DOL says Chipotle managers may still qualify for overtime pay
A Chipotle manager title does not automatically end overtime rights. The DOL says actual duties and a $684 weekly salary test decide exemption, not the badge.

Being called a manager at Chipotle does not automatically make overtime disappear. The Department of Labor says the real question is what the person does on shift and whether the pay meets the legal test, because job titles alone do not determine exempt status.
Under the DOL’s restaurant guidance, most workers in restaurants are covered by minimum wage and overtime rules. The agency says the executive exemption generally applies only when an employee is paid at least $684 a week on a salary basis, has a primary duty of managing the business or a department, regularly directs at least two full-time employees or the equivalent, and can hire, fire, or make recommendations that carry particular weight.

That matters for Chipotle kitchen managers, service managers, apprentices, and general managers, where the line between hourly and exempt work can get blurry on a busy line. A leader who spends most of the shift making staffing decisions, supervising crew, and running the department may fit the exemption differently from someone whose day looks a lot like the hourly team’s, with the same speed, same line work, and same close-in supervision.
The DOL also says restaurants and fast-food businesses with annual gross sales of at least $500,000 are generally subject to the Fair Labor Standards Act.

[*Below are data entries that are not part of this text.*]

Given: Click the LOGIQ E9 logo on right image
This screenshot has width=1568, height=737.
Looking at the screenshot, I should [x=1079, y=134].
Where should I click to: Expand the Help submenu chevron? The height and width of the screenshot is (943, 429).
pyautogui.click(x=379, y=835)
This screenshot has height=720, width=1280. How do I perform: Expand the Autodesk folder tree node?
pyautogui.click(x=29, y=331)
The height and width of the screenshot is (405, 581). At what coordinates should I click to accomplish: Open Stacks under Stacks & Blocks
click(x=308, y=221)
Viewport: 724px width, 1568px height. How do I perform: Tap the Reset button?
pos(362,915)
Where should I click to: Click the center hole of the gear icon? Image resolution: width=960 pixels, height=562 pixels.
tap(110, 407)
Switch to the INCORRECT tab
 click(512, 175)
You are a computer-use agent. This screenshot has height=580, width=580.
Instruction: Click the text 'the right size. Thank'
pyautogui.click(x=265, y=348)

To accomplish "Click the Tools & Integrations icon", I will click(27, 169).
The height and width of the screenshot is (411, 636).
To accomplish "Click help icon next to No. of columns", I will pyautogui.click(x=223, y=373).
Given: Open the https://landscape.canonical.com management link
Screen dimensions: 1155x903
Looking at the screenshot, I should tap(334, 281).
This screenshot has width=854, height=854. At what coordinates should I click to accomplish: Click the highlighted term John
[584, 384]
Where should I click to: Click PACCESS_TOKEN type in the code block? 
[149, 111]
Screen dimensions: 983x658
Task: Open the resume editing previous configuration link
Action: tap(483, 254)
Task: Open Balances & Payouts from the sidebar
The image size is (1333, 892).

Chipotle’s scale easily clears that threshold: the company reported $11.9 billion in total revenue for fiscal 2025, opened 334 company-owned restaurants and 11 international partner-operated restaurants, and said digital sales made up 37.2% of total food and beverage revenue in the fourth quarter of 2025.
The wage rules also extend to tips. The DOL says managers and supervisors may not keep employees’ tips, including money from a tip pool or tip jar. For workers on the floor, that makes the classification question more than a payroll technicality, because it affects how pay, hours, and authority line up with the actual job.
For Chipotle workers, the practical test is simple: look past the title and compare the shift to the legal standards. If the role is mostly managing, meets the salary basis requirement, and includes real supervisory authority, exemption may apply. If not, the overtime rules may still follow the work, not the name on the schedule.